We can now add US car part maker AutoZone to the ever-growing list of Cl0p ransomware victims, as the MOVEit data fiasco spreads even further.
The company has filed a notice with the Maine Attorney General’s Office, detailing the breach, and also started notifying affected individuals, BleepingComputer reported.
As per the announcements, AutoZone suffered a data breach in late May 2023, and confirmed the data theft in mid-August.
Hundreds of thousands AutoZone customers affected
“AutoZone became aware that an unauthorized third party exploited a vulnerability associated with MOVEit and exfiltrated certain data from an AutoZone system that supports the MOVEit application,” it says in the notification. “We have performed an analysis of the affected system and associated data to determine whether your information was potentially impacted. More specifically, on or about August 15, 2023, AutoZone determined that the exploitation of the vulnerability in the MOVEit application had resulted in the exfiltration of certain data.”
While the announcement doesn’t detail which types of data were stolen, the filing with the Office of the Maine Attorney General states “full names” and “social security numbers.” Enough for identity theft or even wire fraud.
In total, more than 180,000 people were affected by the incident. AutoZone offered free identity theft protection services for the victims for the next two years and urged them to remain vigilant, especially when receiving messages via email or social media.
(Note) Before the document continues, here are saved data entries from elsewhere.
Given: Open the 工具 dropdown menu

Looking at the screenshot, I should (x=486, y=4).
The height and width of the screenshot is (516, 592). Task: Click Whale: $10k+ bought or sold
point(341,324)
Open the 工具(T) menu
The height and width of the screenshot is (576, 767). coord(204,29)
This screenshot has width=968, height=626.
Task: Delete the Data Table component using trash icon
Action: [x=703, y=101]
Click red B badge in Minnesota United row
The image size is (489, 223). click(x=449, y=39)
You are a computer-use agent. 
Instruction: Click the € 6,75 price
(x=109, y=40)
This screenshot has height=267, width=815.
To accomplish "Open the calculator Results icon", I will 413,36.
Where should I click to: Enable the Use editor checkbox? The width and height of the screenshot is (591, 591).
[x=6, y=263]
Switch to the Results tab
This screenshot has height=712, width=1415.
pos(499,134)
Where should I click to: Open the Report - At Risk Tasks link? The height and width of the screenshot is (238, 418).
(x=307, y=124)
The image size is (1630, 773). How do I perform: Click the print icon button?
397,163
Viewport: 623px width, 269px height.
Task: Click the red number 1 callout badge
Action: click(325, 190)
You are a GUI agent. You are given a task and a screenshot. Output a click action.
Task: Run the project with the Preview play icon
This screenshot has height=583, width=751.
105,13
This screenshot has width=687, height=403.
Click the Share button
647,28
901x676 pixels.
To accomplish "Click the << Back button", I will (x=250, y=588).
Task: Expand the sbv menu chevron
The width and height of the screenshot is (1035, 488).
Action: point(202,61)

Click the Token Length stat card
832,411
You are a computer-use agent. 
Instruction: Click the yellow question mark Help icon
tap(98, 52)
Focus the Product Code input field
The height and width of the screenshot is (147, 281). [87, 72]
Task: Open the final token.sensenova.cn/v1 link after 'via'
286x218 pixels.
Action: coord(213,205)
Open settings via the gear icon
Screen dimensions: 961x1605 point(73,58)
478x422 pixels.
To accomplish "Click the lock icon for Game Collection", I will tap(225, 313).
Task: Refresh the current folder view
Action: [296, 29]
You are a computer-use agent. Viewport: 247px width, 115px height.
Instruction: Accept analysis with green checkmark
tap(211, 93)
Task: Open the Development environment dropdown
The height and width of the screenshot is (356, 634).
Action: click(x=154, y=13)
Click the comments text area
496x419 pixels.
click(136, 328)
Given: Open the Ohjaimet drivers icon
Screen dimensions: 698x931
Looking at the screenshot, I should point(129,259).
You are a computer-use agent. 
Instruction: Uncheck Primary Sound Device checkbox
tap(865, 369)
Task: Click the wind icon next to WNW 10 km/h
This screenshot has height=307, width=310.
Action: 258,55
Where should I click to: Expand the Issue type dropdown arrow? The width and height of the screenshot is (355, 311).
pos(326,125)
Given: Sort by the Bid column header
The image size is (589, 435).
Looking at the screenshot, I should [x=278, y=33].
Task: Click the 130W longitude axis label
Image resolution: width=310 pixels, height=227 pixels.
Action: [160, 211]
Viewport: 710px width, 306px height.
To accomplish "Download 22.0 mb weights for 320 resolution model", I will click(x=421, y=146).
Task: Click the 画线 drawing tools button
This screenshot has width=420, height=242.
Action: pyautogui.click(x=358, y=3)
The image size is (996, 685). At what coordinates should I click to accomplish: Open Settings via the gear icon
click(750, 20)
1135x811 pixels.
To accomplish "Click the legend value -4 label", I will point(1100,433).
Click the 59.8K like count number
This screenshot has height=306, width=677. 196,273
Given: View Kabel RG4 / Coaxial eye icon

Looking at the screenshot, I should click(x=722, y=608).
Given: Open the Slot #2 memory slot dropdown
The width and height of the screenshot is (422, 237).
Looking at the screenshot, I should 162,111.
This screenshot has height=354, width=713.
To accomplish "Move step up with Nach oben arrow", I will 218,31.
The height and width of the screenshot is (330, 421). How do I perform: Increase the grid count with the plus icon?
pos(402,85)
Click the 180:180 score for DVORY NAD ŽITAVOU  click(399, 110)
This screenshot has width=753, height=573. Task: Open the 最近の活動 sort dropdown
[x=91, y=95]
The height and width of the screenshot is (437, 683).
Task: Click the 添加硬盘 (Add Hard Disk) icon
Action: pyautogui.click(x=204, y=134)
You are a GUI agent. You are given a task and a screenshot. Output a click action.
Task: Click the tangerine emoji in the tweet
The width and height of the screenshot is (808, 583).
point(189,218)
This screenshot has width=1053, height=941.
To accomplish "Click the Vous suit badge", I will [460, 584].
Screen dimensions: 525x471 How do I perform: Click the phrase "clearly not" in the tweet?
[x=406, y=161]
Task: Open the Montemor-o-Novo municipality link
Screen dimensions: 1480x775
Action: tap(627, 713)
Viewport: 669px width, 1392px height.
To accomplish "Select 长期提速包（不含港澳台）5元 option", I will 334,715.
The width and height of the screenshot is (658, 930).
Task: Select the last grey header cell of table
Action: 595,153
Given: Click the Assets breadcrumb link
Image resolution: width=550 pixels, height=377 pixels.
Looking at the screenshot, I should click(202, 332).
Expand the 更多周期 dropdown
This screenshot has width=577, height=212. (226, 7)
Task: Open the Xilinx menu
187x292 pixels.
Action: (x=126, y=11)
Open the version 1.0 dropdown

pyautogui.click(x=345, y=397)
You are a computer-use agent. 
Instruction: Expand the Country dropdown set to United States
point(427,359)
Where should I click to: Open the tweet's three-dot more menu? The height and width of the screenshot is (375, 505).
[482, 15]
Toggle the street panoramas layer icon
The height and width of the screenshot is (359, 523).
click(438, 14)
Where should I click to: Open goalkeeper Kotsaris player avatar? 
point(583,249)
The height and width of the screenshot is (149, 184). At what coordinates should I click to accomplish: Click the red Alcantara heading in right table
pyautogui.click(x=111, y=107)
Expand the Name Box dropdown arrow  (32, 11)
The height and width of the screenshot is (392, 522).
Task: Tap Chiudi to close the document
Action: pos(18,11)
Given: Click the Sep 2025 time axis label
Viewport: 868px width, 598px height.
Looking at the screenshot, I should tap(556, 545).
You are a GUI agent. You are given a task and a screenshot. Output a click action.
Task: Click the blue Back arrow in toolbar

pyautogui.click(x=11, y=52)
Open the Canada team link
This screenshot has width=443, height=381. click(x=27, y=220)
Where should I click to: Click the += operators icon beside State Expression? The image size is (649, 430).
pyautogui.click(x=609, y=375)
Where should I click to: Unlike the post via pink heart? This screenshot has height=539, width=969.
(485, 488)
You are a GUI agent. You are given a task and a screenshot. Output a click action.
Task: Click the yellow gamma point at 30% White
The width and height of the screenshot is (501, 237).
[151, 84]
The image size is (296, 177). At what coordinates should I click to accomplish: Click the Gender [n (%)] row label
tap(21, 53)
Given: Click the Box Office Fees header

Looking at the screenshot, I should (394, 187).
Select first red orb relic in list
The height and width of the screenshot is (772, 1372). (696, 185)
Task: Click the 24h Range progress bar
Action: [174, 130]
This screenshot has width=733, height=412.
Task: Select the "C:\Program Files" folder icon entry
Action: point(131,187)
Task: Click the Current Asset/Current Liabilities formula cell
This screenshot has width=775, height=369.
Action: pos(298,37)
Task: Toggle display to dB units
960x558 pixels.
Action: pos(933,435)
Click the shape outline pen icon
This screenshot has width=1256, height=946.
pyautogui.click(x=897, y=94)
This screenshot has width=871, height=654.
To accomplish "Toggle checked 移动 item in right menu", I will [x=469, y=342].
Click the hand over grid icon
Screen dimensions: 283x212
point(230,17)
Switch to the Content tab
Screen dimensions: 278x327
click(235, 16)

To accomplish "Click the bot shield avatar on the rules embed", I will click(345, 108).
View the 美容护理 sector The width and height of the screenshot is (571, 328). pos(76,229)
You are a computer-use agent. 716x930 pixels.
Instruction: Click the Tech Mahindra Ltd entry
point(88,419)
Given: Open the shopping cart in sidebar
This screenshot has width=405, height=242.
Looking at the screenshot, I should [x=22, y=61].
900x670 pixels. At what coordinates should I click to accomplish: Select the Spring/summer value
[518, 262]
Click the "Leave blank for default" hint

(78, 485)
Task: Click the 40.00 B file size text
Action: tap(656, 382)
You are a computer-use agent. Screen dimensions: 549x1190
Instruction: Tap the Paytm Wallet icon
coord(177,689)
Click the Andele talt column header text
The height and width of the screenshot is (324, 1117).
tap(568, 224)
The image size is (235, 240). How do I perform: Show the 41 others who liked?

At the same time, the Russian-speaking Cl0p ransomware operator published all of the data stolen in the attack on its data leak site. The archive is approximately 1.1GB and holds employee names, email addresses, parts supply details, tax information, payroll documents, Oracle database files, and more. It seems that customers were spared this time.
AutoZone is a major retailer of spare car parts, running more than 7,000 shops across the US, and employing almost 120,000 people.